By Mike Weland
Since 2020, one of the fastest growing states in the U.S. has been Idaho, increasing by 6.2 percent between 2020 and 2023, according to data from the U.S. Census Bureau. This represents a rise from 1,849,339 in July 2020 to 1,964,726 in July 2023. However, this growth has not been even across the state.
And among the fastest growing counties in Idaho is Boundary County, which grew in population by 12-percent between 2020 and 2023, going from 12,139 in 20 to an estimated 13,557 people.
The only county that grew faster was Camas County at 14-percent.
According to the article, a lot of Idahoans are also moving out of state as well, but for every Idahoan leaving, three people are moving in, most of them from California. And the majortiy have something in common.
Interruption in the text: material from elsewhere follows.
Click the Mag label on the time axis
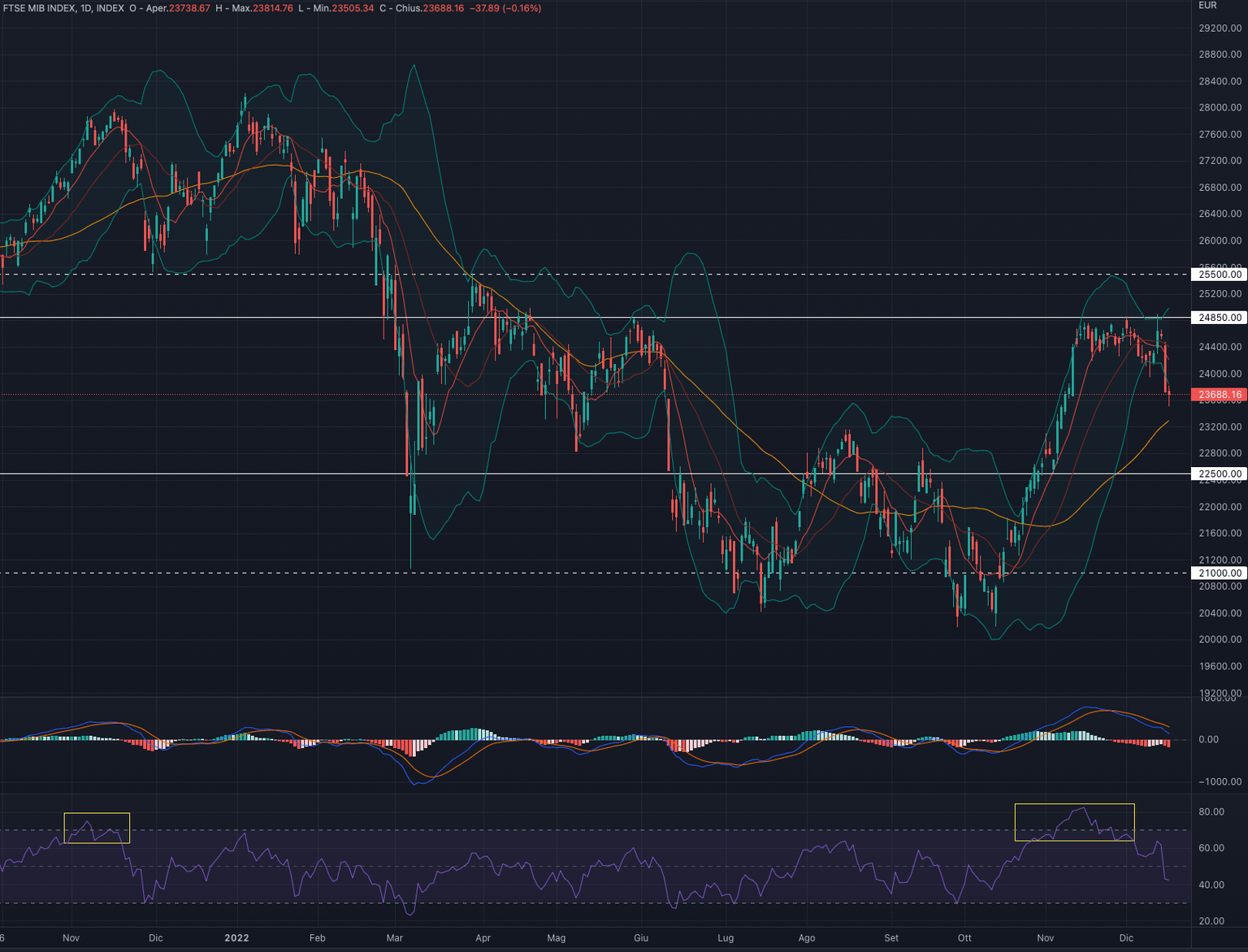 (x=556, y=938)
Few people come to Boundary County for job opportunities, to get rich or for the amazing social life, but Boundary County has long had periodic influxes of people drawn here in search of something specific, often attracted by articles in various magazines written to a specific audience by lifestyle writers not from here who fit
In the 70s, it was people wanting to get back to the land, be self-sufficient, to live off the grid, raise their own crops, spin their own clothes. A few found their idea of heaven but for most the luster wore off quickly.
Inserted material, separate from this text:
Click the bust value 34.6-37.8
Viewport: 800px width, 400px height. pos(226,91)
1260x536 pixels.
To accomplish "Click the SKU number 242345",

There were also quite a few who came here to disappear, many of them Vietnam veterans, who sought to slip as far away from civilization as they could get. Then came the Redoubt, a well-stocked group looking for defensible space in which to prepare for the end times.
First proposed in 2011 by survivalist novelist and blogger James Wesley Rawles, the Great American Redoubt Movement designates Idaho, Montana, and Wyoming along with eastern parts of Oregon and Washington, as a safe haven for conservative Christians.
These days if you ask what brought a new neighbor to Boundary County, chances are good you’ll hear a new refrain — “I came here to be among like-minded people.”
Based on recent voter registration data, about 65-percent of eligible voters moving into Idaho register as Reublicans, about 12-percent as Democrats.
And of the new Republicans, most of whom came to escape the “woke liberal left that’s destroying our country,” most consider themselves “staunchly conservative,” by the definition of the day, meaning they tend to the far right end of the political spectrum and have zero interest in fitting in.
Instead, their stated goal is political takeover to “Make America Great Again” as espoused by the moralistic Heritage Foundation in their
“Project 2025” 900-plus page plan to reform the United States into a homogenous and authoritarian white Christian nation.
And so far, they seem to be doing fairly well.